ENTRIES PROVIDED START
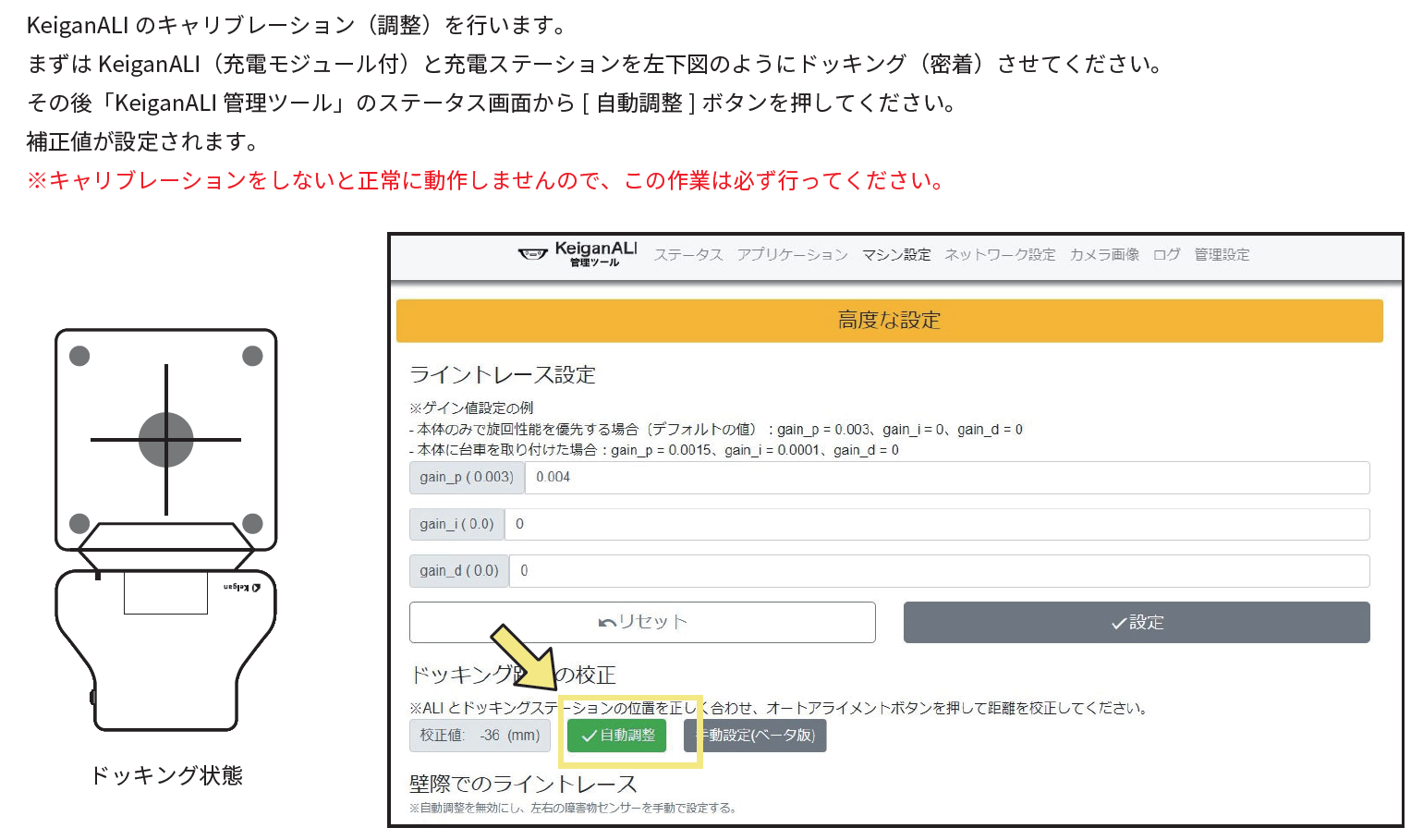Open the マシン設定 page
This screenshot has width=1423, height=840.
point(896,255)
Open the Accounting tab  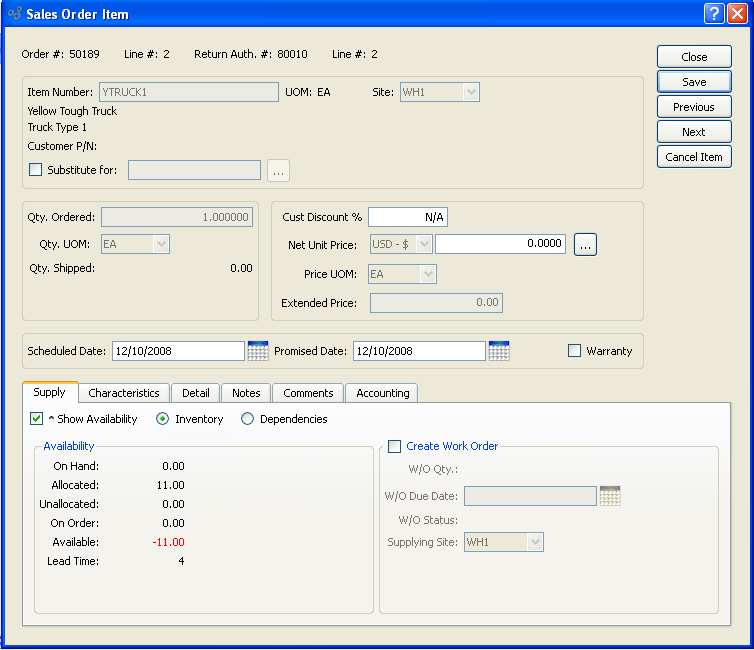click(382, 393)
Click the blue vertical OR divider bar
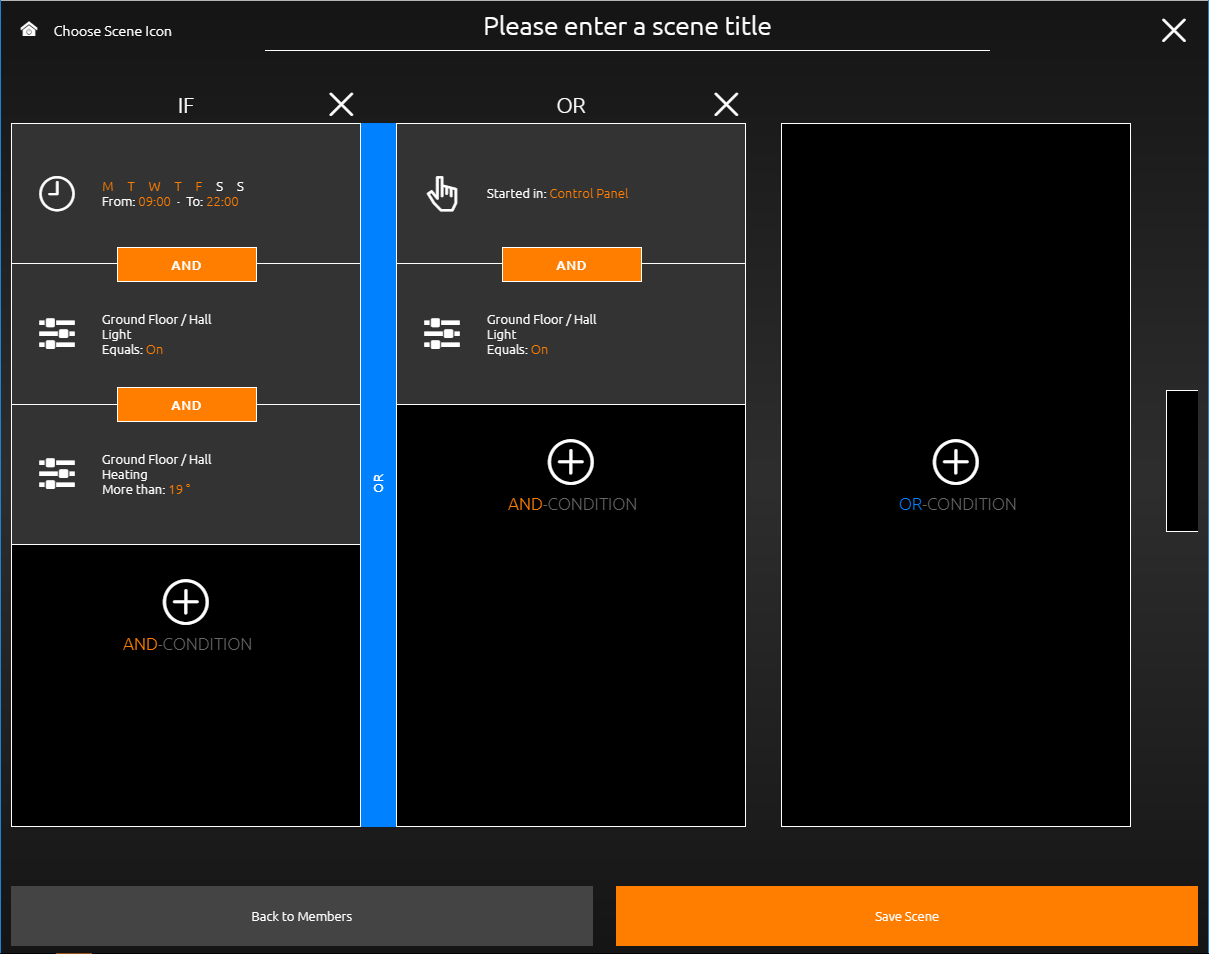The image size is (1209, 954). tap(378, 475)
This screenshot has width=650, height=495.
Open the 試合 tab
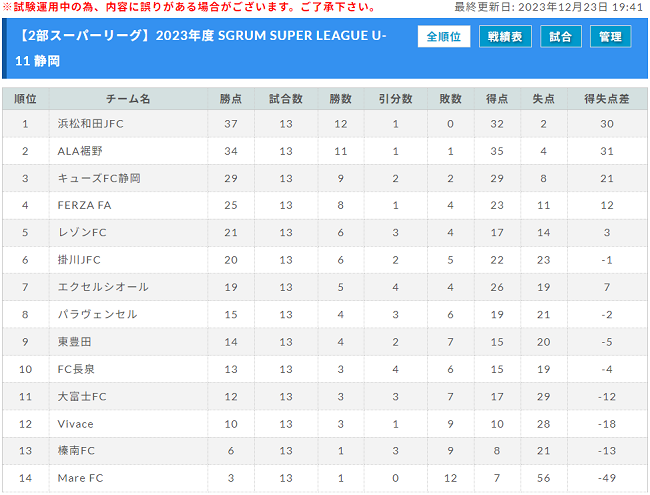coord(560,36)
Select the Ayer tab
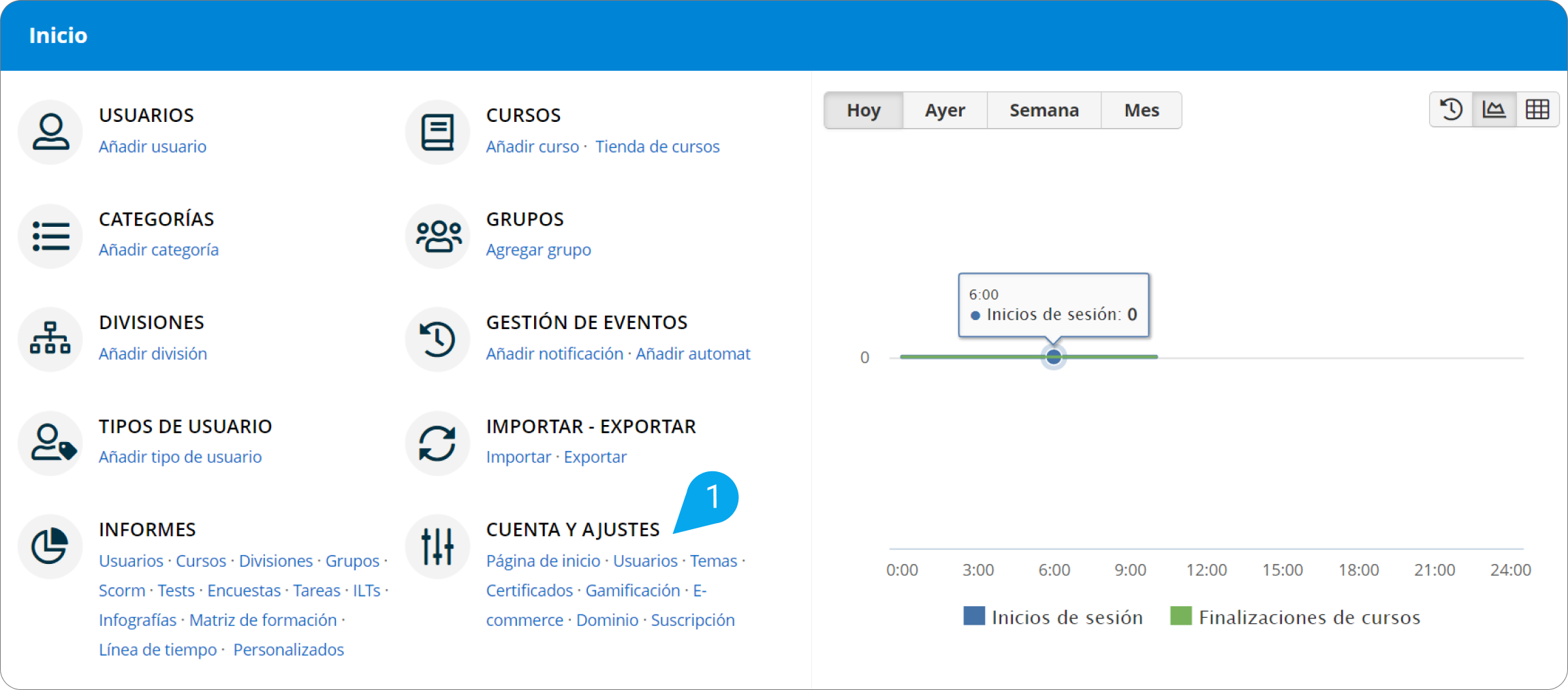The width and height of the screenshot is (1568, 690). coord(945,110)
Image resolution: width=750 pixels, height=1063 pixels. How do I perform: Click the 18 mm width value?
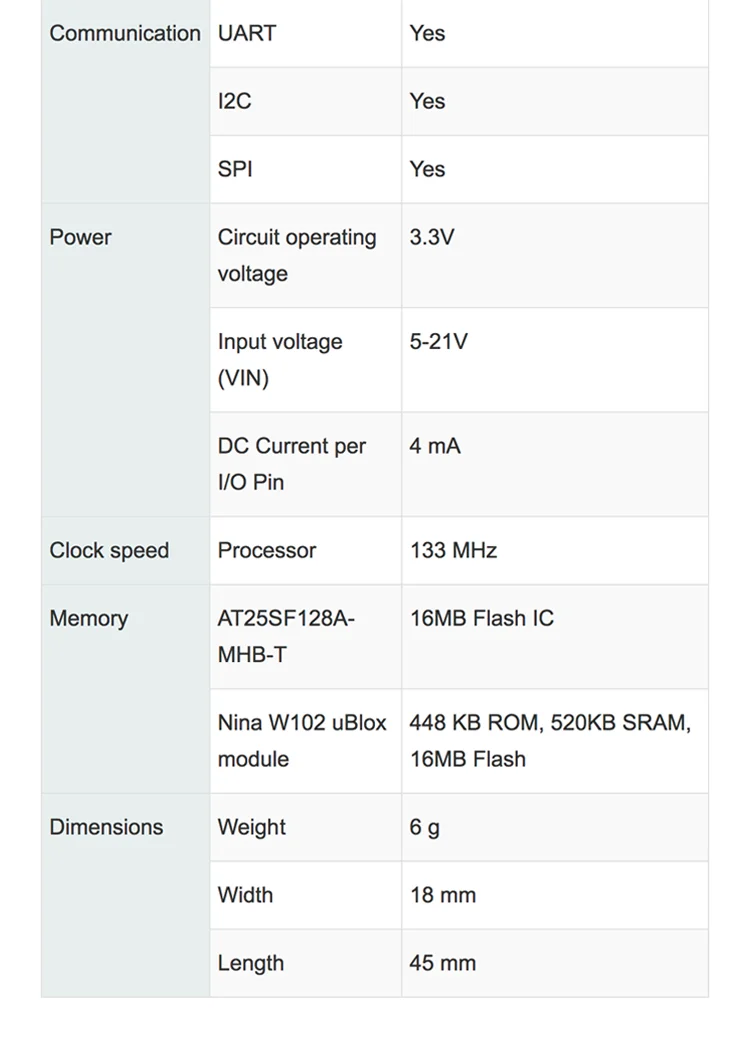443,896
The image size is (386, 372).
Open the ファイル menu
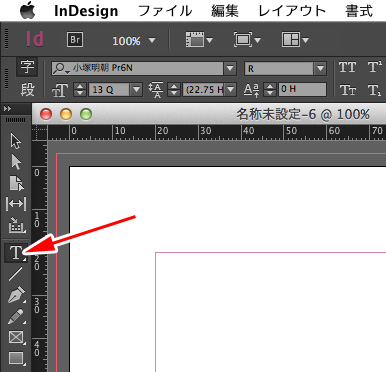[x=165, y=11]
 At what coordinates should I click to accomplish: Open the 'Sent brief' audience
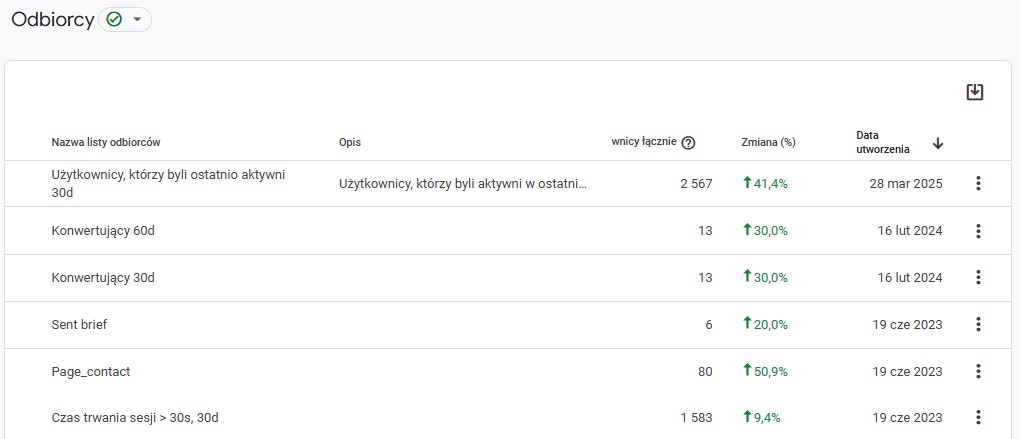pyautogui.click(x=79, y=325)
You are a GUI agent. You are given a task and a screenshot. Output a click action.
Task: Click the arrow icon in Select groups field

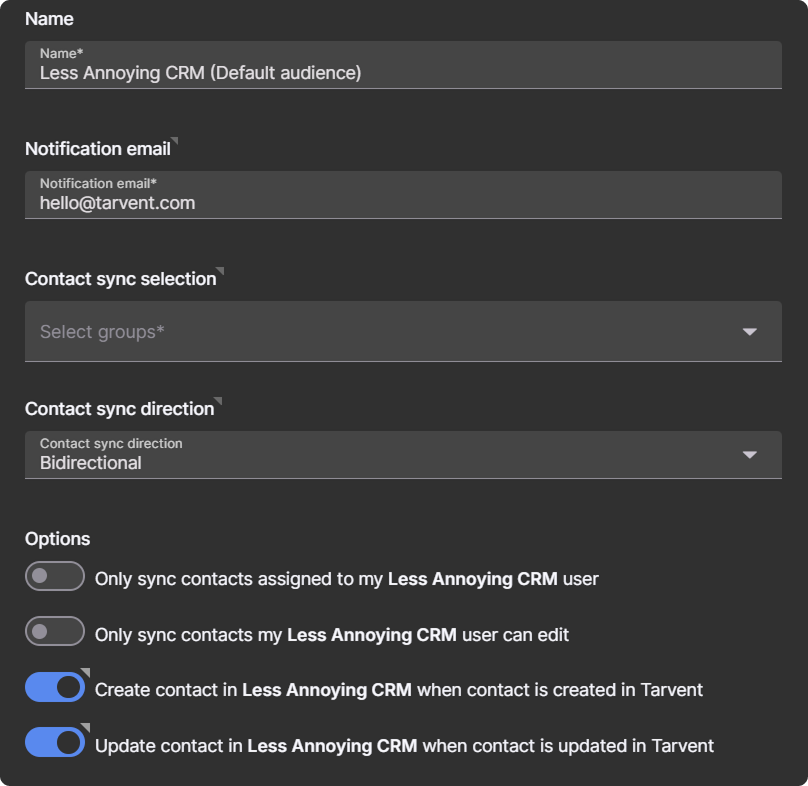click(x=749, y=332)
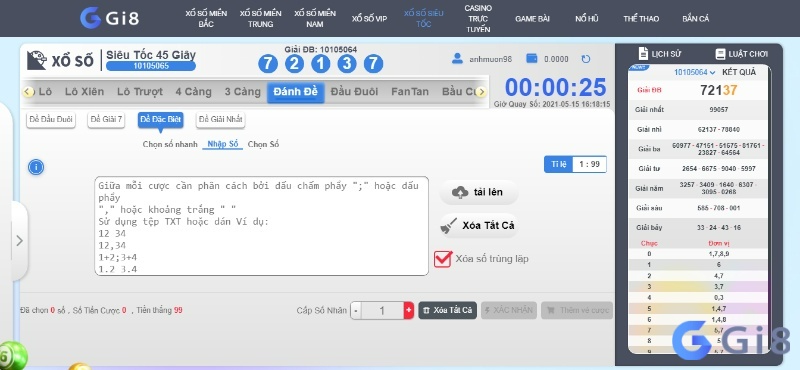Screen dimensions: 800x370
Task: Open Luật Chơi rules icon
Action: (720, 54)

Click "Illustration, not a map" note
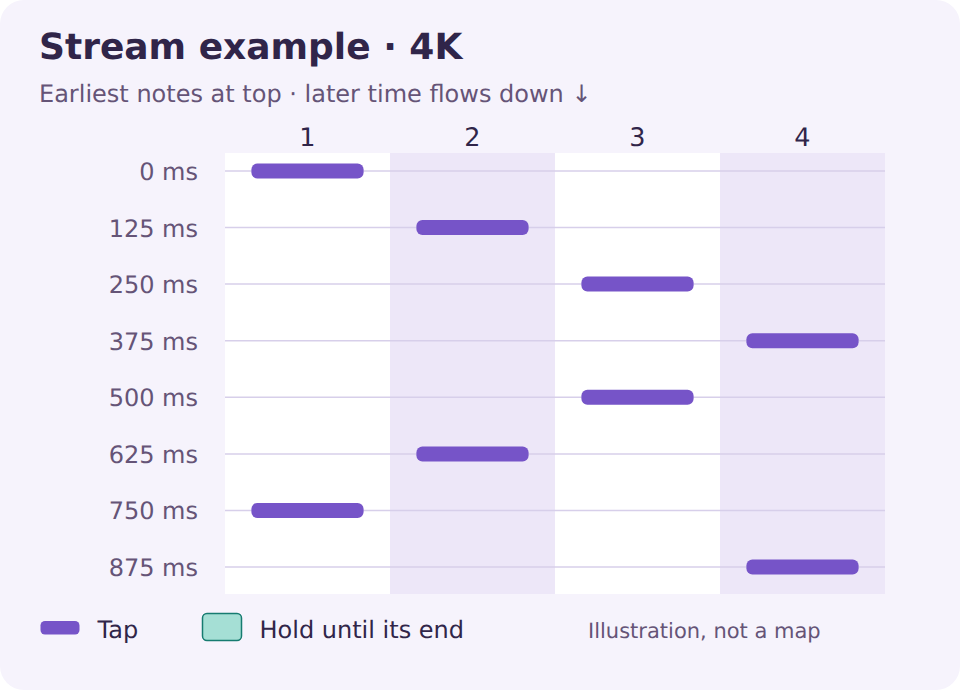coord(704,631)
ENTRIES PROVIDED END
The lines to reproduce run from the one above containing "Open the ファイル menu" through the one containing "You are a GUI". Copy them exactly and leave out all pictures.

Open the ファイル menu
[x=165, y=11]
 At what coordinates should I click to accomplish: Open the 'Sent brief' audience
pyautogui.click(x=79, y=325)
You are a GUI agent. You are given a task and a screenshot. Output a click action.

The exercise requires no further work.